▶ **FRAGMENT TEKSTU**
Czarnecki o czarnym sporcie i siatkówce. Wielkie polskie sukcesy przy pustawych trybunach

Share on facebook
Share on twitter
Share on linkedin
Share on email
Share on whatsapp

Parę słów o najwiekszej w historii Polski – poza EURO 2012 – imprezie sportowej. Igrzyska Europejskie na naszym terytorium przynoszą dużo chwały polskim sportowcom i naszemu krajowi. Grad medali, sporo – choć apetyty rosną w miarę jedzenia – „Mazurków Dąbrowskiego”, absolutna czołówka klasyfikacji medalowej. Do tego zdobyte liczne kwalifikacje olimpijskie, które ,jak wiadomo, zwykle gospodarzom jest zdobyć je ciut, ciut łatwiej niż gościom. Dodatkowy plus – Igrzyska Europejskie połączone są z mistrzostwami Starego Kontynentu w wielu dyscyplinach, co zwiększa ich wagę ,w tym prestiż osiągniętych na nich sukcesów. Dodajmy do tego, że w ramach IE rozegrano też Drużynowe Mistrzostwa Europy w lekkoatletyce.

▶ **FRAGMENTY WIERSZY**
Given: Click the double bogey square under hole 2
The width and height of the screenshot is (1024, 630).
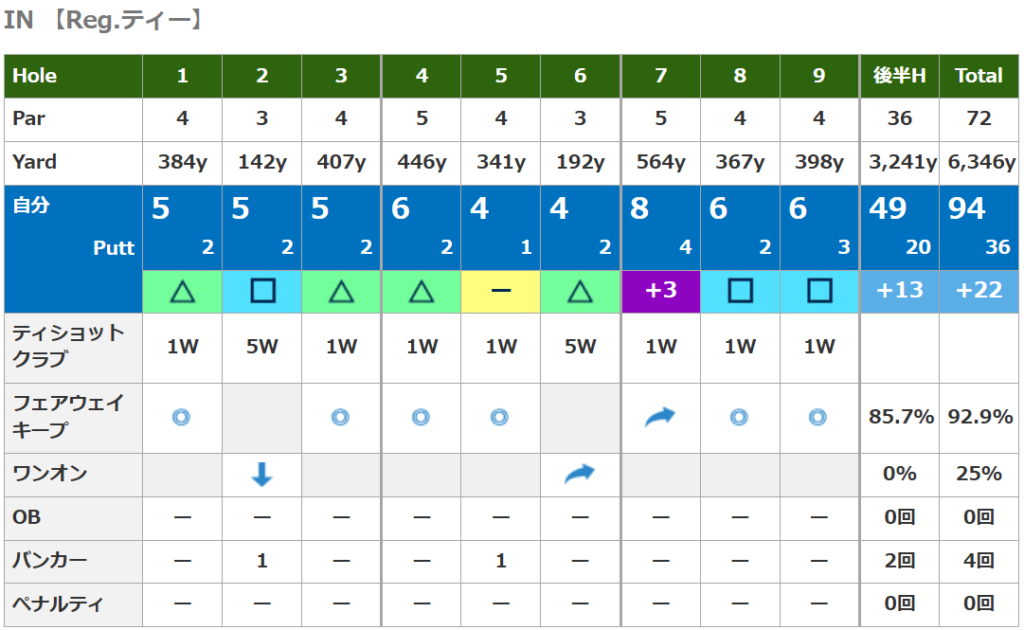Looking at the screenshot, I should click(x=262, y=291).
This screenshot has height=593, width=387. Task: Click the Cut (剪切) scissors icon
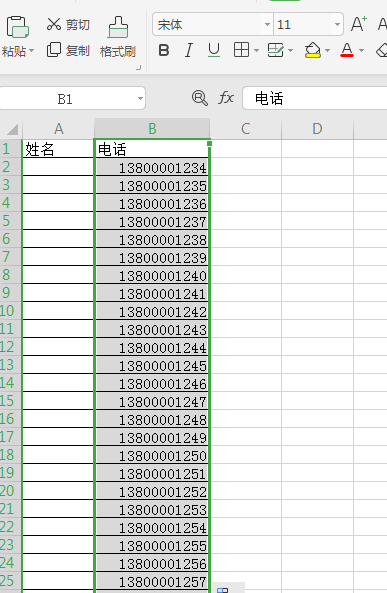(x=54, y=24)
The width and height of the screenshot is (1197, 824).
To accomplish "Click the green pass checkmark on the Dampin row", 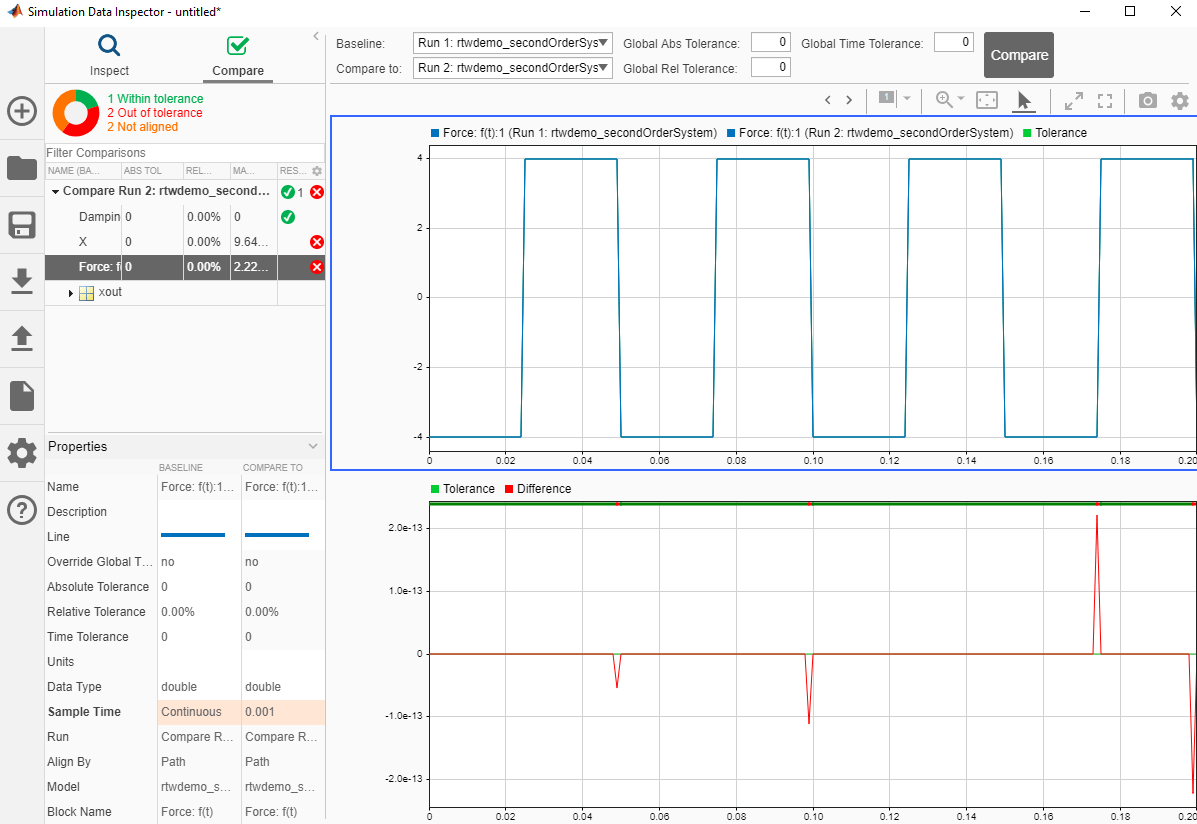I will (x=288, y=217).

▶ **ZADANIA DO WYKONANIA**
[A] Wypisz z fragmentu tekstu wszystkie wydarzenia sportowe, które zostały w nim nazwane (bez kwalifikacji olimpijskich).
[B] Odpowiedz krótko na pytania do fragmentu tekstu, osobno w każdym wierszu:
(i) Która impreza sportowa jest według autora największą w historii Polski poza EURO 2012?
(ii) Komu, jak wiadomo, zwykle ciut łatwiej zdobyć kwalifikacje olimpijskie?
(iii) Jakie mistrzostwa w lekkoatletyce rozegrano w ramach Igrzysk Europejskich?

▶ **ODPOWIEDZI DO ZADAŃ**
[A]
- EURO 2012
- Igrzyska Europejskie
- mistrzostwa Starego Kontynentu w wielu dyscyplinach
- Drużynowe Mistrzostwa Europy w lekkoatletyce

[B]
(i) Igrzyska Europejskie.
(ii) Gospodarzom.
(iii) Drużynowe Mistrzostwa Europy.